13 Un concept est dit unitaire lorsque les facteurs le composant sont obliques, à savoir inter-corrélés

entre eux. Ce faisant, quoique différents par essence, ces facteurs sont considérés être les éléments constitutifs d’un seul et même concept. C’est ainsi que plusieurs modèles poly-factoriels – dont entre autres les modèles bi-factoriel de Harpur et al., (1988), tri-factoriel de Cooke et al., (2006) et tétra-factoriel de Hare et Neumann (2006) – appréhendent et décrivent les facteurs analysés comme les différentes composantes d’une pathologie singulière distinctive.

14 Pour le psychiatre américain, la psychopathie est un désordre mental à la fois sévère, insidieux et paradoxal. En effet, sous l’apparence d’un fonctionnement normal se terrent de profondes anomalies psycho-affectives et comportementales. Plus spécifiquement, la psychopathie est composé de trois facteurs pathogènes, soit : (1) une déviance comportementale chronique (comportements antisociaux injustifiés, irresponsabilité, jugement déficient et capacité lacunaire d’apprentissage expérientielle); (2) un déficit émotionnel et interpersonnel (insincérité, absence de remords ou de honte, émoussement affectif, incapacité d’aimer, égocentricité pathologique et potentialité d’introspection excessivement limitée); et (3) une capacité fonctionnelle d’adaptation aux demandes de l’environnement (charme superficiel, belle intelligence et absence de pensées irrationnelles, de nervosité et de manifestations psychonévrotiques).

Privilégiant également la conception hétérogène de la psychopathie, Lykken (1995) élabore une théorie typologique campée sur les notions de système d’inhibition comportementale (SIC) et de système d’activation comportementale (SAC) élaborées par Gray (1975, 1982, 1987) et Fowles (1980). Alors que la stimulation du SIC, par l’appréhension d’éventuelles sanctions, produit chez l’individu suffisamment d’anxiété ou de peur pour le dissuader de transgresser les interdits lui étant imposés, la stimulation du SAC l’engage résolument sur la voie de l’obtention de gratifications. Selon Lykken, un dérèglement du fonctionnement de l’un ou l’autre de ces deux systèmes de régulation des conduites humaines serait à l’origine de la déviance sociale. Plus spécifiquement, un SIC hypoactif confère à l’individu un tempérament impavide – incapacité d’éprouver un sentiment de peur – et, conséquemment, prédispose ce dernier à se comporter sans se soucier des normes sociales. L’hypoactivité du SIC s’avère le déficit – présumé neurologique – à la base de l’expression de la psychopathie primaire. Par ailleurs, un SAC hyperactif génère l’impulsivité nécessaire aux tentatives débridées de l’obtention de récompenses convoitées. L’hyperactivité du SAC se révèle le déficit – présumé éducationnel – sous-jacent à l’émergence de la psychopathie secondaire. Chez un individu suffisamment bien socialisé, la crainte des conséquences négatives suscitées par l’adoption de comportements répréhensibles l’invite à se conformer aux normes de son milieu.

## SÉRIE DE CONSIGNES:
a) Recopiez mot pour mot le passage de l'extrait sur la psychopathie qui commence à « entre eux. Ce » et se termine à « pathologie singulière distinctive. ».
b) D'après l'extrait sur la psychopathie, quel déficit est à la base de la psychopathie primaire selon Lykken ?

## DONNÉES ENREGISTRÉES:

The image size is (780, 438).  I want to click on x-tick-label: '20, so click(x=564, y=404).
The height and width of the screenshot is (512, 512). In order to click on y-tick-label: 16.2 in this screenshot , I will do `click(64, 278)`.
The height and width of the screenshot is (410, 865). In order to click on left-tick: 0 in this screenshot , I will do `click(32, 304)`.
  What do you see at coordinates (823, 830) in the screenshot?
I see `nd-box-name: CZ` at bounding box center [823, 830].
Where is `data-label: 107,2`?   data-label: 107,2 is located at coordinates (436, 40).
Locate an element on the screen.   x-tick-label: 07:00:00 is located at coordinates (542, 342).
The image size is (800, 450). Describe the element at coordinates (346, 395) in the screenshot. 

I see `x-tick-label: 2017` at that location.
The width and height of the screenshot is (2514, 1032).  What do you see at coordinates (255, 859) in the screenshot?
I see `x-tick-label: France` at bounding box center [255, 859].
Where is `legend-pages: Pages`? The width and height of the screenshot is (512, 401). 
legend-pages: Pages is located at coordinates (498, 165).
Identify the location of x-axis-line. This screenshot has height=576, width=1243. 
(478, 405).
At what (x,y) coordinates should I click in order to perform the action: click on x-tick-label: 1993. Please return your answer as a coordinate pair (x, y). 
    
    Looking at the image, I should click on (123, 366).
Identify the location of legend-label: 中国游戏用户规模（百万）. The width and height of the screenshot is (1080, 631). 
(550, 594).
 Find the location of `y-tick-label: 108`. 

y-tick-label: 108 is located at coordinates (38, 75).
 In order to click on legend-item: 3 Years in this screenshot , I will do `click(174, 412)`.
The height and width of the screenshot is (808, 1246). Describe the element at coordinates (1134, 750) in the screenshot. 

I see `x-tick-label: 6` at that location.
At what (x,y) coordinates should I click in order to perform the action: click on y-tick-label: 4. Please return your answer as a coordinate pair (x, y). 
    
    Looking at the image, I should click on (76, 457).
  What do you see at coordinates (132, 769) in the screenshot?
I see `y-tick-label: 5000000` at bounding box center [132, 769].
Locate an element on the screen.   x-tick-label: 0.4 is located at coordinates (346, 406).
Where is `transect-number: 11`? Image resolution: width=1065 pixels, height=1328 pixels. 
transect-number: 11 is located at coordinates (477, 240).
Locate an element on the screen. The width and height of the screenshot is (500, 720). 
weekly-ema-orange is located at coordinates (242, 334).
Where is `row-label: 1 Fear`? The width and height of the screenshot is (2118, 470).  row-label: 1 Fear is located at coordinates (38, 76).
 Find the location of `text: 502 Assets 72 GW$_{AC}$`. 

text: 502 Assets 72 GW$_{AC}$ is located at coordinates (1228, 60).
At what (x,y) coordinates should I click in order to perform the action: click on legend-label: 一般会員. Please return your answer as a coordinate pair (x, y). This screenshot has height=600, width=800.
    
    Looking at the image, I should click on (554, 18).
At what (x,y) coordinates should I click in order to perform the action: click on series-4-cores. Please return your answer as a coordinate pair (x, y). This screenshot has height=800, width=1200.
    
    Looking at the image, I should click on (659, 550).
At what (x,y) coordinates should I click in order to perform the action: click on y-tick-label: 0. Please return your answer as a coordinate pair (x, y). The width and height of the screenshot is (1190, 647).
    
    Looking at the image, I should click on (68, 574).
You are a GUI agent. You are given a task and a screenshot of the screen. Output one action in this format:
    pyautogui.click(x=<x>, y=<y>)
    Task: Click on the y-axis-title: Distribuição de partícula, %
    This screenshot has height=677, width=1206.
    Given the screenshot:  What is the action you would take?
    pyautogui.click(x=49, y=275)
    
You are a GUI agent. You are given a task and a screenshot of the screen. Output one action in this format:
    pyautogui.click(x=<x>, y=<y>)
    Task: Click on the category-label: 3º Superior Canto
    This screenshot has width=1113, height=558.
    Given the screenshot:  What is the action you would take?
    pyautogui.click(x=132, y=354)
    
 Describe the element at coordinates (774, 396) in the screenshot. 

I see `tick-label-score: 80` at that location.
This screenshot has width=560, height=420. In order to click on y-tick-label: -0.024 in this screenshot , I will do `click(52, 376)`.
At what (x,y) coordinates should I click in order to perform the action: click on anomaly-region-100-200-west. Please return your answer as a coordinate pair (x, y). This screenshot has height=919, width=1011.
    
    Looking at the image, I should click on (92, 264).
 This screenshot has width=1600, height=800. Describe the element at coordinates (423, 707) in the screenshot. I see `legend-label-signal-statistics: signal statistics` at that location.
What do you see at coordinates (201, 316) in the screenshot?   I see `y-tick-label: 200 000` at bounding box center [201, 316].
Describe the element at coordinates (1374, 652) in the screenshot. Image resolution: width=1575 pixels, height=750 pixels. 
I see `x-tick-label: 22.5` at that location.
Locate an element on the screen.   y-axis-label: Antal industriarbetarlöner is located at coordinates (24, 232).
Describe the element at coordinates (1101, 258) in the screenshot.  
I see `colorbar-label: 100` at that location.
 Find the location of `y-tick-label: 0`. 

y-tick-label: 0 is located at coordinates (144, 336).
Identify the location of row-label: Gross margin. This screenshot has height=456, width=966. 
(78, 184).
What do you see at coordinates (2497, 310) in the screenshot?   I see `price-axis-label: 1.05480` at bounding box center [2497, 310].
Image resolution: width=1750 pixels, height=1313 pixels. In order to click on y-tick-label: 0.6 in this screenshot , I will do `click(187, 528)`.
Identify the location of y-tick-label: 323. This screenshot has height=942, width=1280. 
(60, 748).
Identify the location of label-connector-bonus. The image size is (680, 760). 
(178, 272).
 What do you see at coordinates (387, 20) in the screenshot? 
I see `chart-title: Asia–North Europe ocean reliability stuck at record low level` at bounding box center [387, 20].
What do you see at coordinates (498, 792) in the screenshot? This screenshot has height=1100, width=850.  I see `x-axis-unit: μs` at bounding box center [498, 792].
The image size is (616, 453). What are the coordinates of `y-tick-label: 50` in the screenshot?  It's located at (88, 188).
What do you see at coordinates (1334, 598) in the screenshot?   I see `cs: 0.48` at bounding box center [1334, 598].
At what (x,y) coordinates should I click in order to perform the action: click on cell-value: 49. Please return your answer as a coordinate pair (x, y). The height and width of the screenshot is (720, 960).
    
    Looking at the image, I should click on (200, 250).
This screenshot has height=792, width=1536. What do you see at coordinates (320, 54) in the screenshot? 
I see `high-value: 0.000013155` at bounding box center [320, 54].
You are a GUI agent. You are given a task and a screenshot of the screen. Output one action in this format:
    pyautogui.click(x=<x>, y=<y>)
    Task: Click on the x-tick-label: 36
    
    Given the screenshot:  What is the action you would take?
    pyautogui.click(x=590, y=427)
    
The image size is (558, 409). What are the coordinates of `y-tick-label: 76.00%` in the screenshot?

## LISTE DES RÉPONSES:
a)
entre eux. Ce faisant, quoique différents par essence, ces facteurs sont considérés être les éléments constitutifs d’un seul et même concept. C’est ainsi que plusieurs modèles poly-factoriels – dont entre autres les modèles bi-factoriel de Harpur et al., (1988), tri-factoriel de Cooke et al., (2006) et tétra-factoriel de Hare et Neumann (2006) – appréhendent et décrivent les facteurs analysés comme les différentes composantes d’une pathologie singulière distinctive.

b) L'hypoactivité du SIC (système d'inhibition comportementale), un déficit présumé neurologique.